*** Opening Source data ***
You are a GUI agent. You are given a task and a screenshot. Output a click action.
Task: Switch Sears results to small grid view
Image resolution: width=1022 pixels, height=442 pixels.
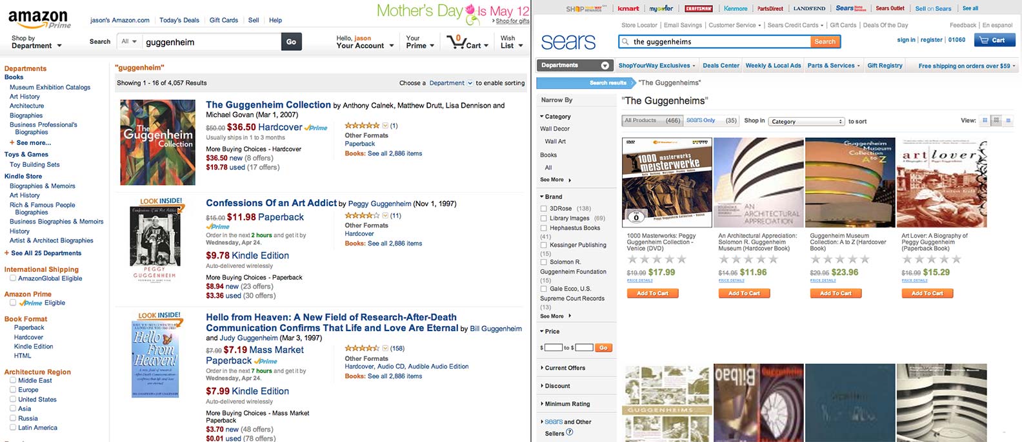(x=985, y=120)
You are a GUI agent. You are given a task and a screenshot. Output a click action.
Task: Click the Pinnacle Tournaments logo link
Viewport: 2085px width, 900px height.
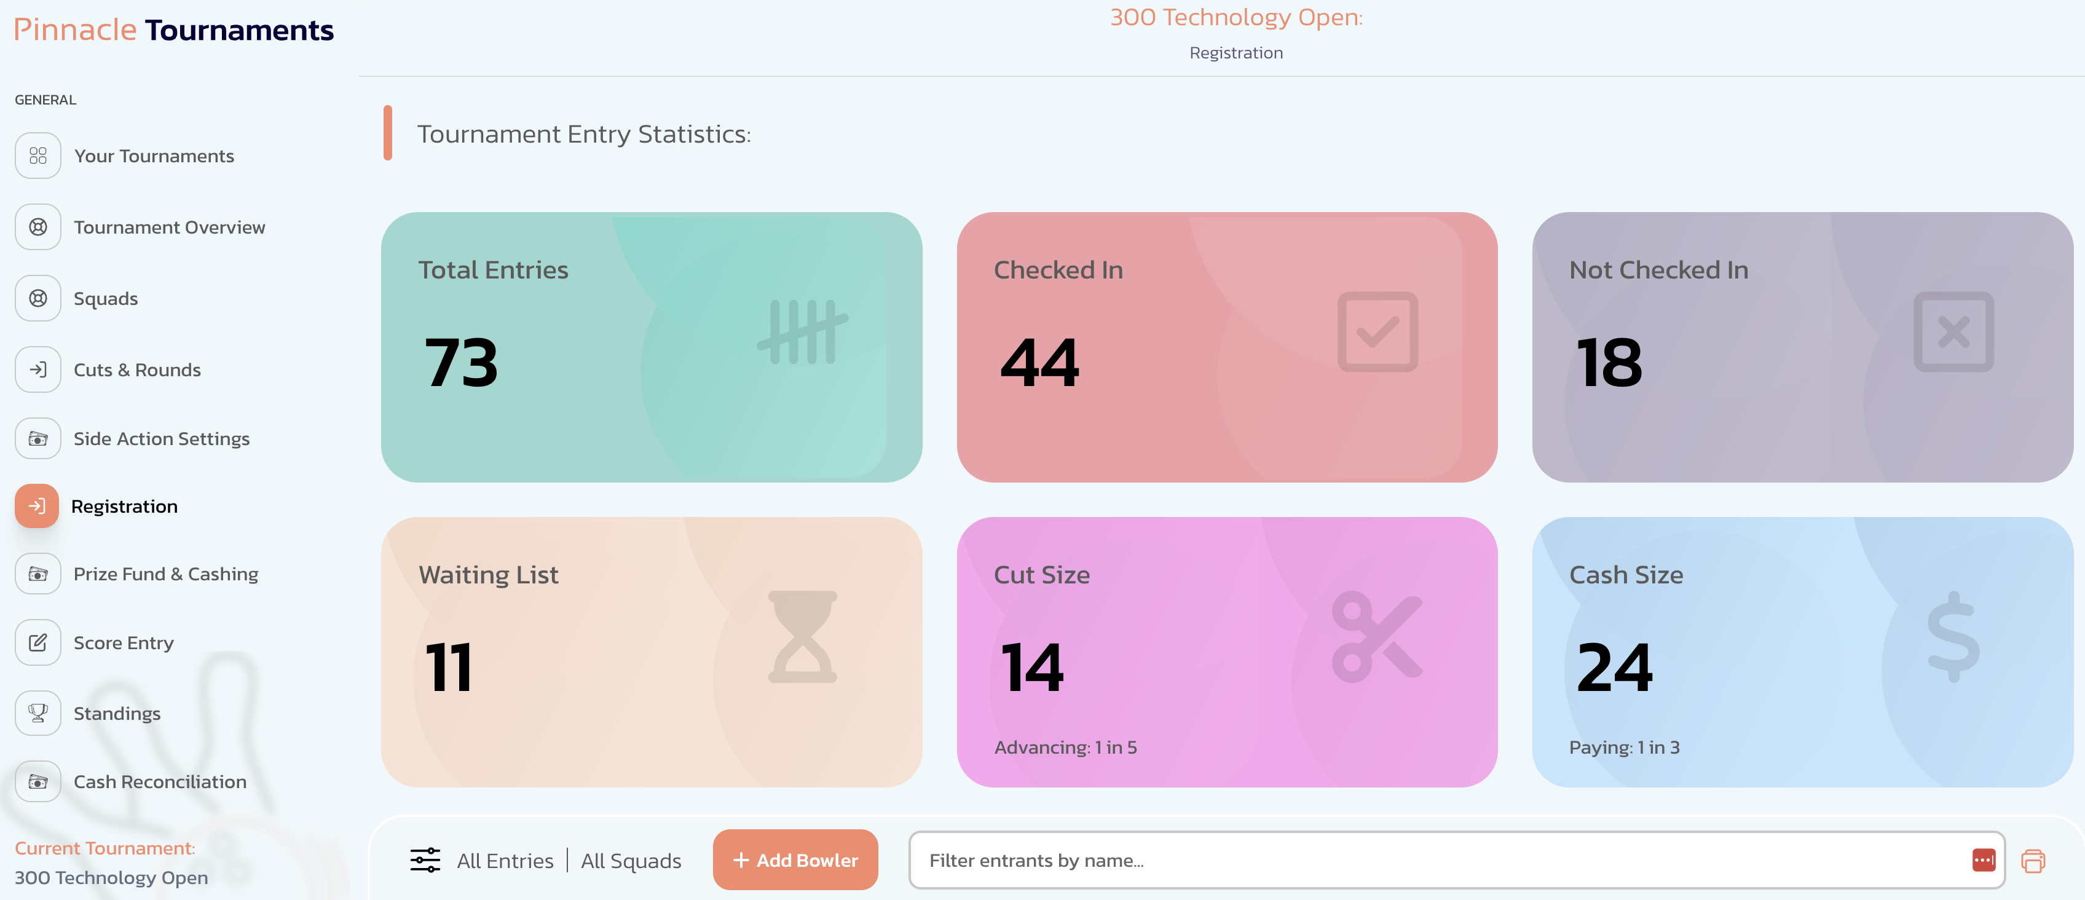coord(174,30)
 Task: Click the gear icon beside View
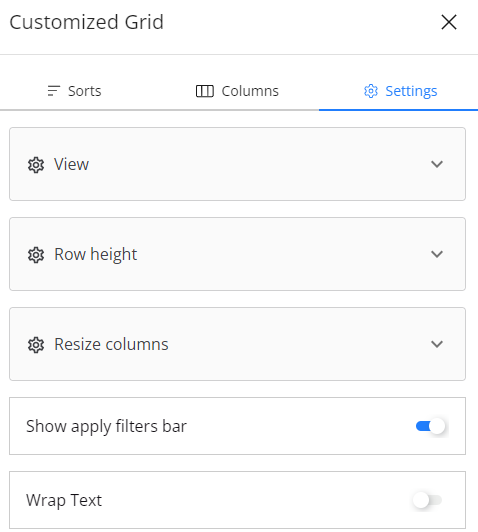click(x=36, y=165)
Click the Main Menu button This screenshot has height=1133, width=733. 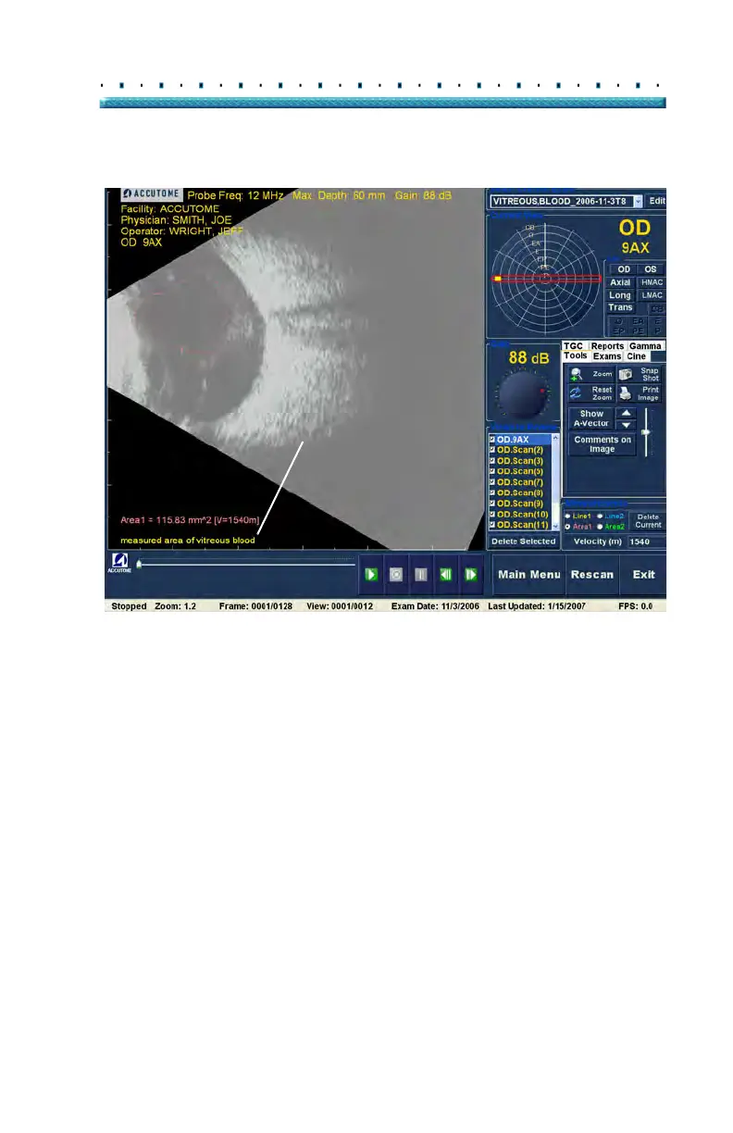pos(528,575)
*** Closing Source data ***
## The task
In the data above, find the line with "Task: Switch Sears results to small grid view" and the line with "Task: Click the Pinnacle". Please copy exactly those two lines and every line between them, but not the pictures.

## Result of the exercise
Task: Switch Sears results to small grid view
Image resolution: width=1022 pixels, height=442 pixels.
(x=985, y=120)
You are a GUI agent. You are given a task and a screenshot. Output a click action.
Task: Click the Pinnacle Tournaments logo link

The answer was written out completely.